Originally from Chennai, Lux relocated to New York in 2013 after he found himself travelling to the US a little too often.
Startup entrepreneur Lakshmanan (Lux) Narayan knows a thing or two about surviving in an alien environment. Based in the US, it wasn’t success from the word go for either the founder or his startup.
Before Unmetric, a pioneering and successful social media intelligence platform focusing on brands, could become a reality, Lux had launched a product that catered to businesses like restaurants, bars and spas. However, the response was lukewarm. “Coming to the realisation that the company wasn’t going to work out in its current state certainly took the wind out of our sail after all the time and resources we put into it,” he explains.
Later, they decided to shift their focus, which eventfully became Unmetric, whose success many Fortune 500 firms will vouch for. “Essentially I had to go to my team and say, ‘Everything we’ve done over the past 12 months was probably not right and we need to change direction’. Looking back, this is now easier to talk about, but at the time, it was very tough.”

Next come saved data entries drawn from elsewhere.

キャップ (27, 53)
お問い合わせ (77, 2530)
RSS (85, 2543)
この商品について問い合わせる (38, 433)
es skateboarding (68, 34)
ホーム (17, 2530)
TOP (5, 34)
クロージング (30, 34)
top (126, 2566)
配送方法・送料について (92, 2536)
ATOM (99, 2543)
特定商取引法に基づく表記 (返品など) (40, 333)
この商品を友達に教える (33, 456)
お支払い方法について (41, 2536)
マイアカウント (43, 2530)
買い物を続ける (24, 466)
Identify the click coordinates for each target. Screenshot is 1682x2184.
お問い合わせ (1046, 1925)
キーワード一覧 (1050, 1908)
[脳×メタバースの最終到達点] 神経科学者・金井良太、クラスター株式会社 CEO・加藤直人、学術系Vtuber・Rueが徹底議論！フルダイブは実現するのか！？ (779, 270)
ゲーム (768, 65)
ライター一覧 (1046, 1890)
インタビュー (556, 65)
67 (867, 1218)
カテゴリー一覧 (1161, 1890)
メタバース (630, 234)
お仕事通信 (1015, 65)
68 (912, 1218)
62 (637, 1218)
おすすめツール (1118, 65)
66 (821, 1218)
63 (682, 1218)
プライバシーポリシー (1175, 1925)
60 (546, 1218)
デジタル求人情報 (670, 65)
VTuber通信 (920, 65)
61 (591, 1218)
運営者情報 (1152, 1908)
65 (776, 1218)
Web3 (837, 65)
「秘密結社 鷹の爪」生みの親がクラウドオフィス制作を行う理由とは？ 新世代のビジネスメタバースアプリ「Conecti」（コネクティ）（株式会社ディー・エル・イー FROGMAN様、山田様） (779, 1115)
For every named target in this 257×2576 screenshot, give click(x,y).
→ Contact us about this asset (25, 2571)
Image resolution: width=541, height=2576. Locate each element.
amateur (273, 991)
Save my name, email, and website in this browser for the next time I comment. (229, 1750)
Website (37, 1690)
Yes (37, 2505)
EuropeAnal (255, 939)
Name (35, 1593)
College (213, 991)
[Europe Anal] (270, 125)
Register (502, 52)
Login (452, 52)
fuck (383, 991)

Originally from Chennai, Lux relocated to New York in 2013 after he found himself travelling to the US a little too often. While the shift helped him grow his business, he still considers himself a Chennaiite. “I still consider myself to be from Chennai especially considering that I’m relatively new here in the US. While that was a good problem to have, relocating with two teenage sons was not an easy decision. I count myself lucky to be able to travel to India as often as I do.” he says.
Lux envisions himself settling down in India eventually. He says, “In the long run, I do see myself settling down in India and dividing my time between Chennai and Shillong, where my wife is originally from. Hopefully I will carve out time to pursue my interests outside of work.”
Lux will talk at the TedXGateway event in Mumbai next week. The man who specialises in data analysis says, “I’ll be sharing some interesting insights about life and death based on data from thousands of obituaries over a two year period. In a way, it’s about how to live your life to be famous in death.”